Over the Counter Drugs, Medical Equipment and Supplies

Many OTC medications, medical equipment and supplies are eligible for reimbursement under a medical FSA. First-aid kits, blood-pressure monitors, thermometers, and joint braces are just a few.  Please note that some will require a note or prescription from your doctor.

Mileage and Other Healthcare-Related Extras

Traveling to and from any medical facility for appointments or treatment are eligible for reimbursement under your FSA. This not only includes traveling by your own vehicle, but also by bus, train, plane, ambulance service; and does include parking fees and tolls.

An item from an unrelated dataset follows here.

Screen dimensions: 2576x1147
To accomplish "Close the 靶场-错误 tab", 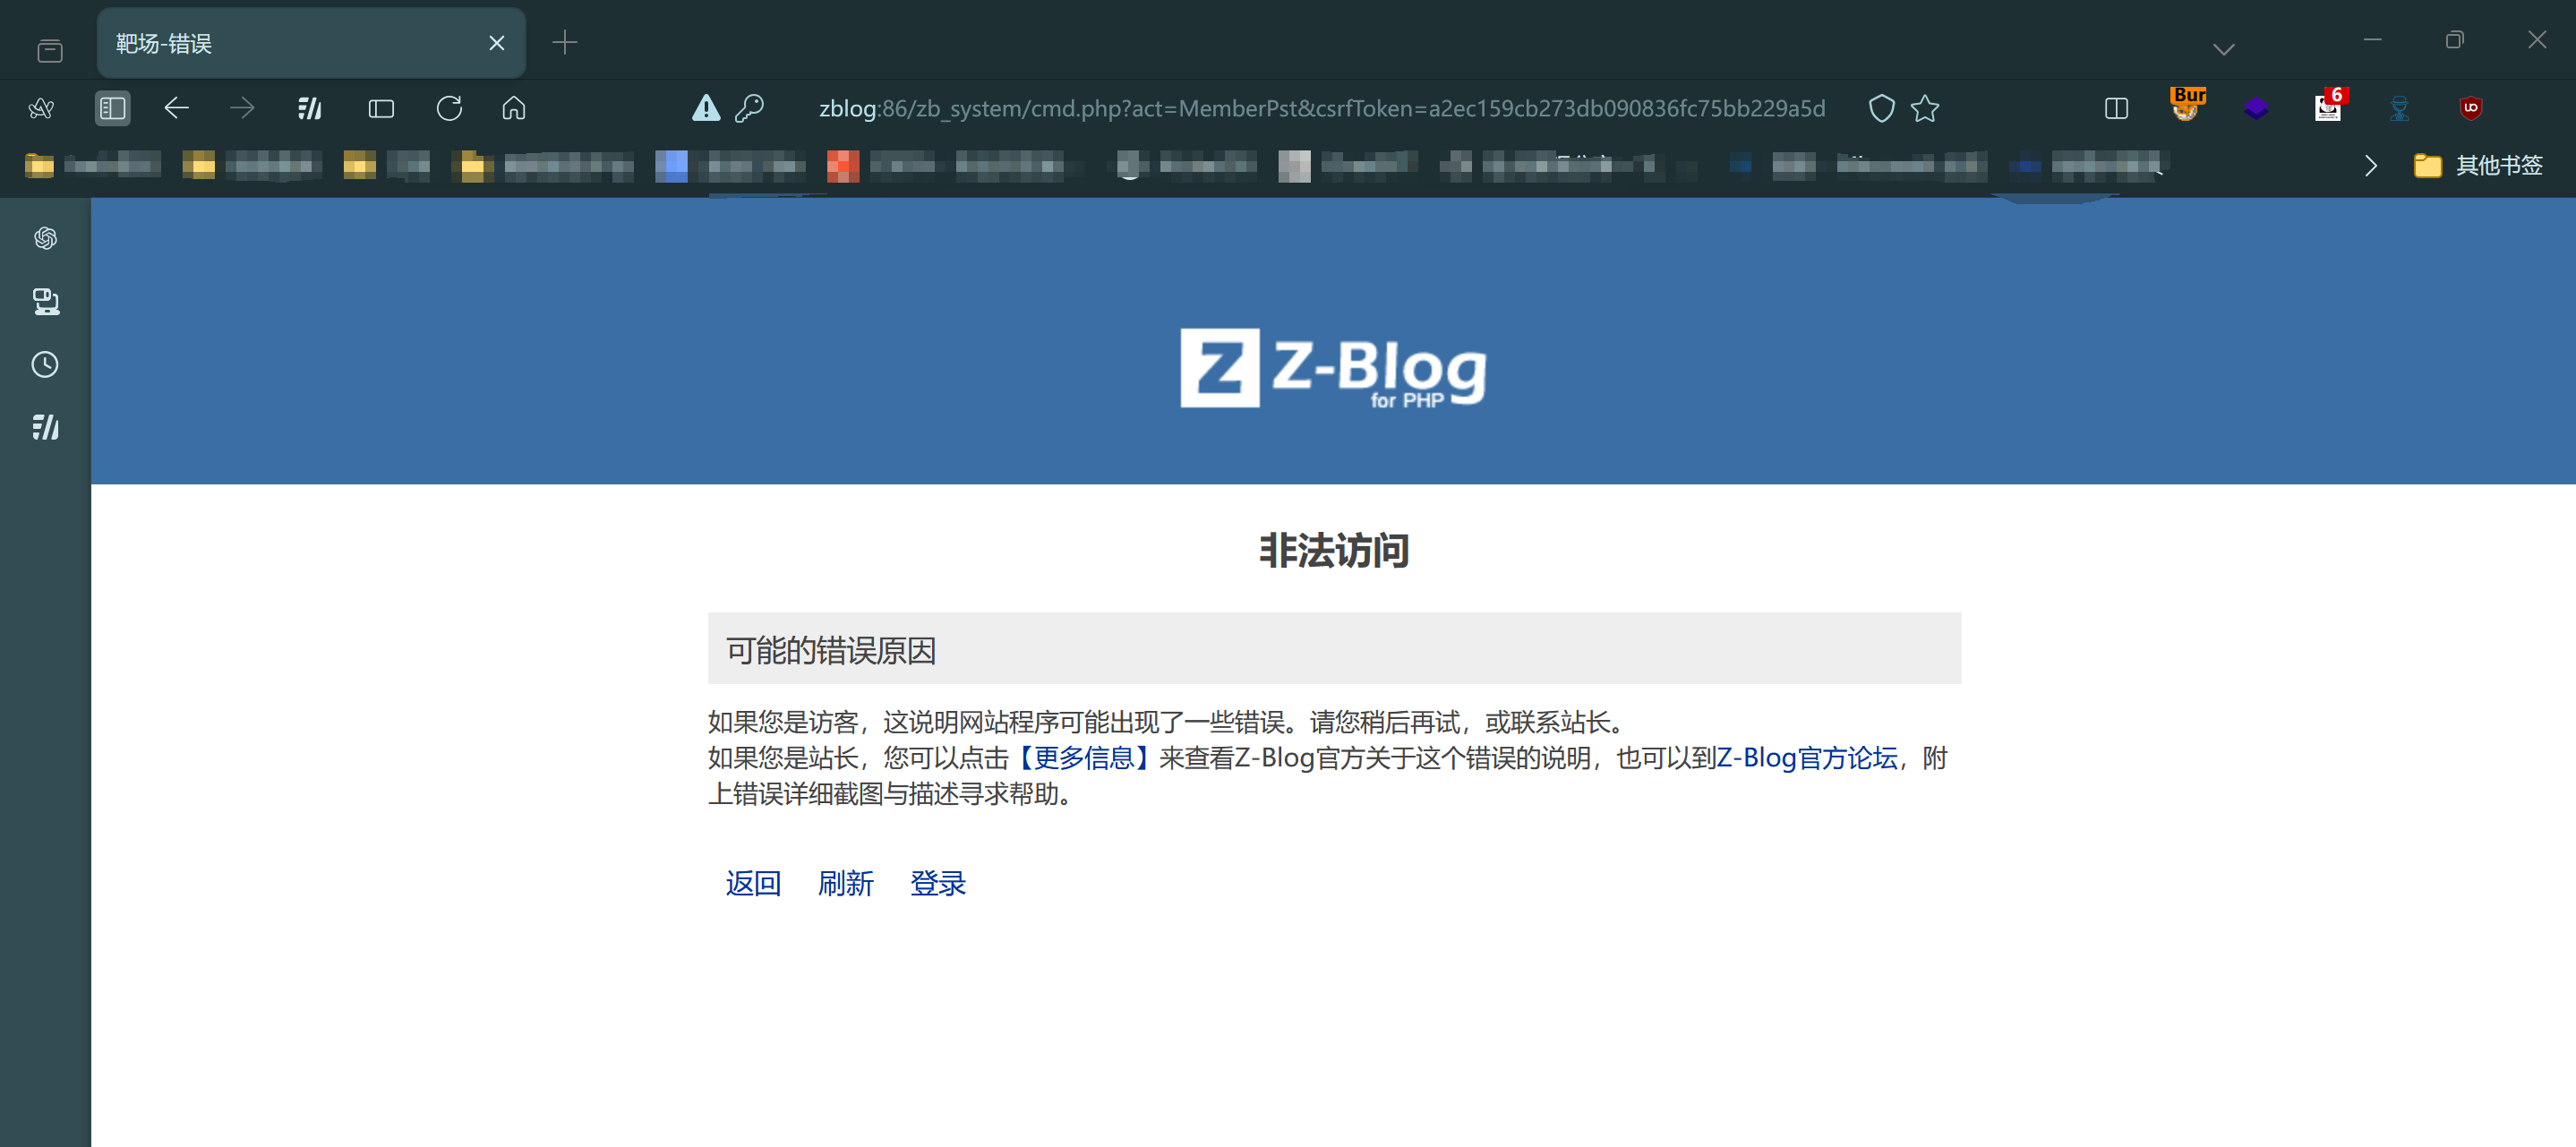I will [496, 43].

In addition, you can get reimbursed for other health-related expenses. These include:

  • Lodging and meals during a medical event.
  • Medical conferences concerning an illness of you or one of your dependents.
  • Advance Payments on a retirement home or long-term care.

Dependent Care

If you have opted to contribute to a DCFSA, you can get reimbursed for day care, preschool, summer camps and non-employer sponsored before and after school programs. In addition, funds contributed to this type of FSA can be used for elderly daycare if you’re covering more than 50% your parent’s maintenance costs.

Adoption Assistance

If you are contributing to an Adoption Assistance FSA offered by your employer, you can get reimbursed for any expenses incurred in the process of legally adopting an eligible child. Eligible expenses include adoption fees, attorney fees and court costs, medical expenses for a child prior to being placed for adoption, and related travel costs in association with the adoption process.

Make the most out of your FSA contributions by using the above strategies to your advantage as we close out 2017. As you move into 2018, review the maximum contribution guidelines for the coming year as set by the IRS, and establish a game plan on expenditures next year. Seek your HR department’s expertise for guidelines and tips they can give you to maximize this valuable benefit package.